> _The data_
• • • • • • •

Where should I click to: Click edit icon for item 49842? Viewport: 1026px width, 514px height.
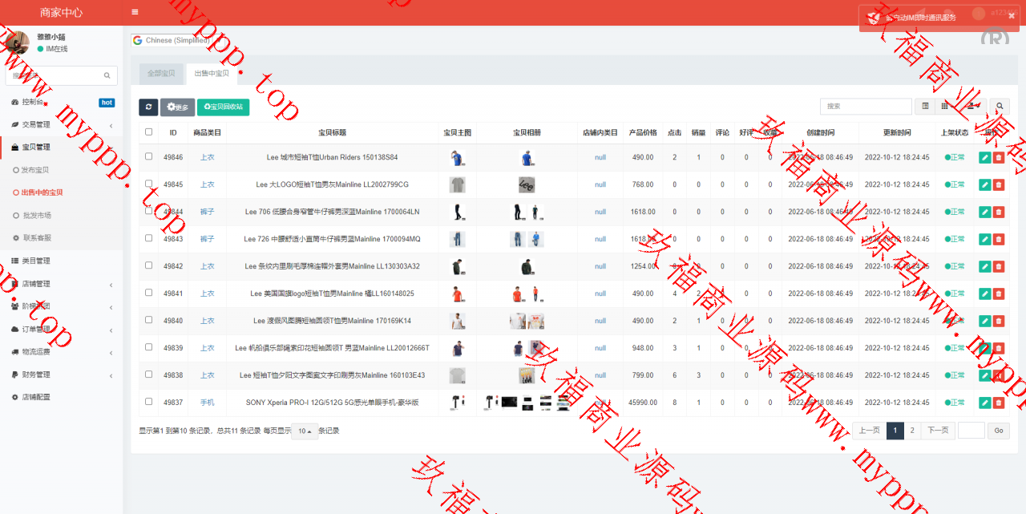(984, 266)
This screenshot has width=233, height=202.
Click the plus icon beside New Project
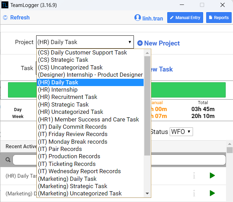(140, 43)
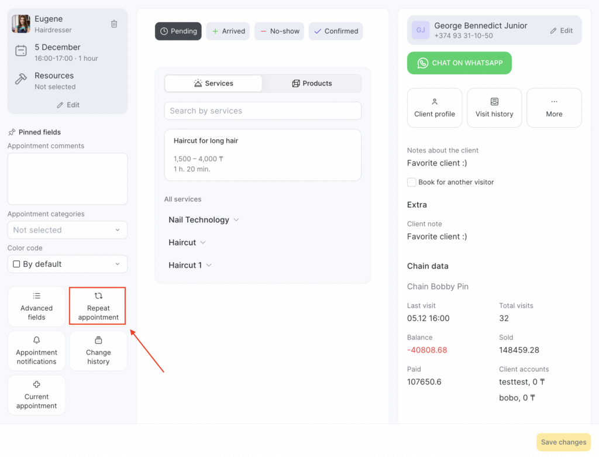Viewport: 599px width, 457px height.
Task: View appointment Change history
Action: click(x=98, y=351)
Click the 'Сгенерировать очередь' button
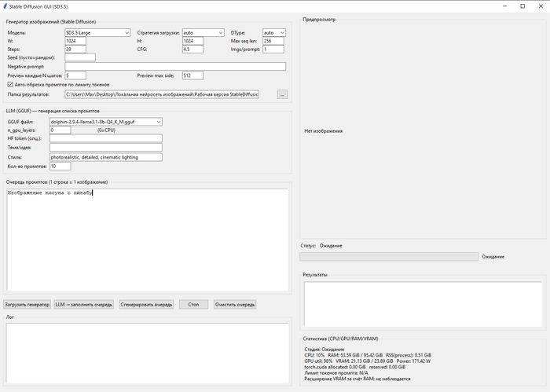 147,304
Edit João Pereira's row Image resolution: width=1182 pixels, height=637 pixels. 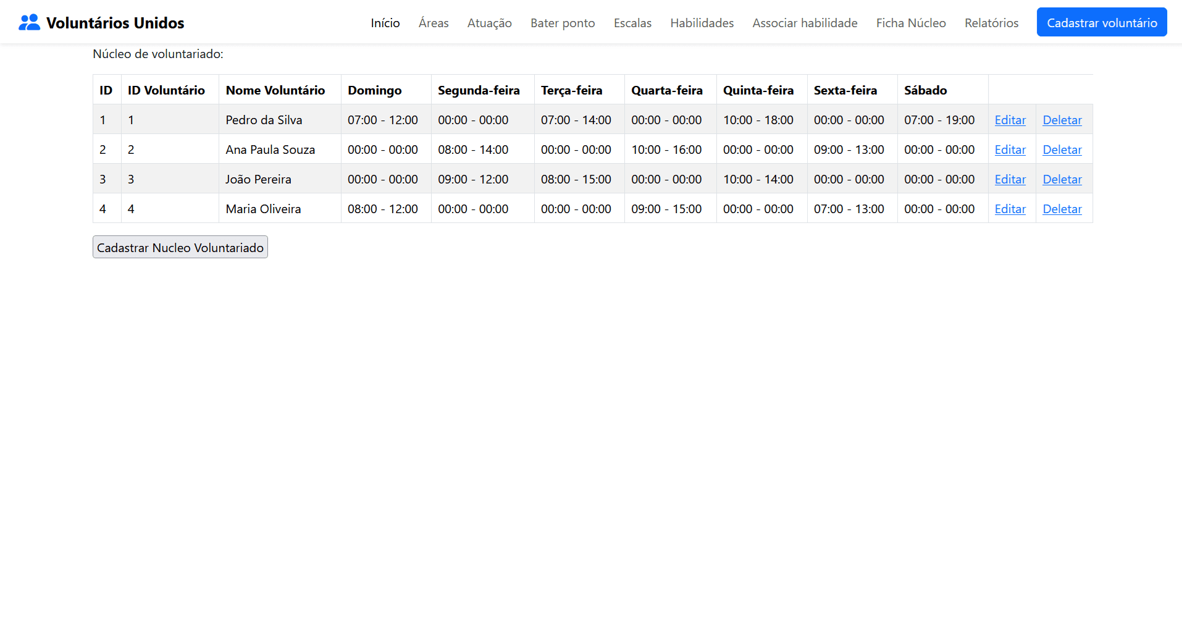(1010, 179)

• • • • • • •

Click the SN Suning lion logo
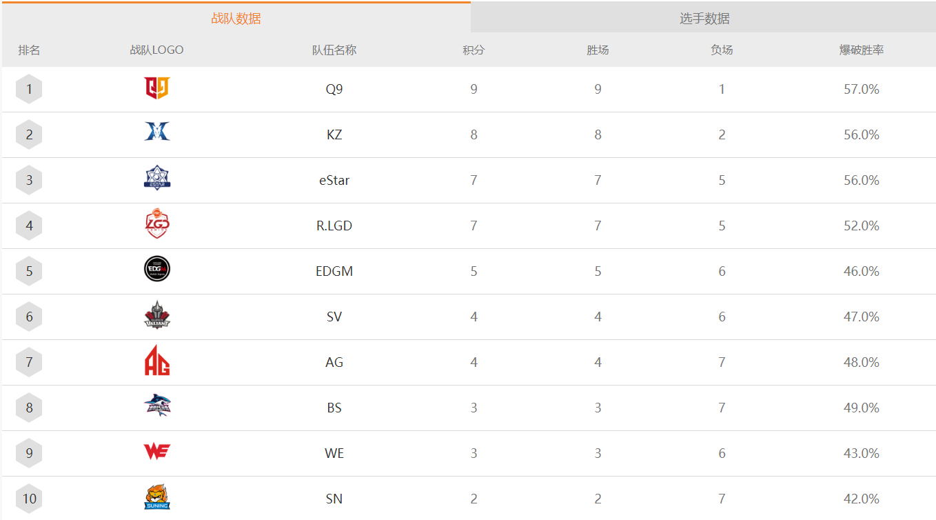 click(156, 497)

• • • • • • •

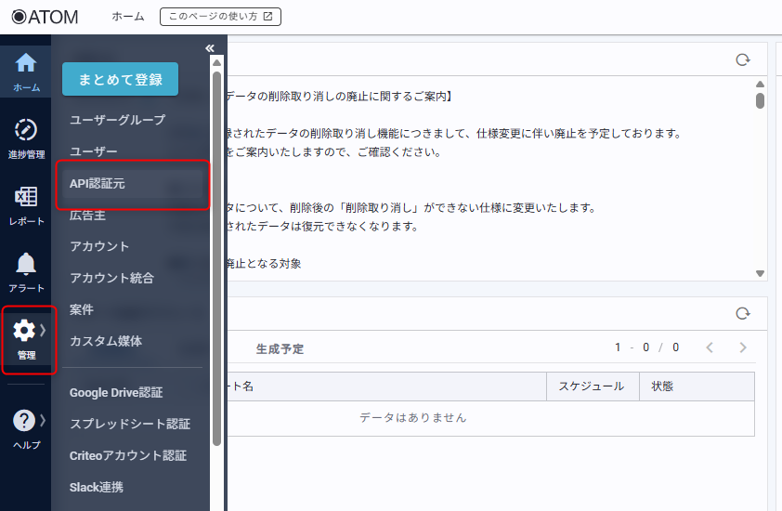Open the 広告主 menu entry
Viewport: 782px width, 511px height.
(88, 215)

• • • • • • •

> _Task objective_
For this exercise, transcribe exactly the part of the records above that opens with the line containing "Where should I" and closes with the one containing "This screenshot has width=233, height=202.". Pictures are not part of the copy.

> _Written solution_
Where should I click to: Click edit icon for item 49842? Viewport: 1026px width, 514px height.
(984, 266)
This screenshot has width=233, height=202.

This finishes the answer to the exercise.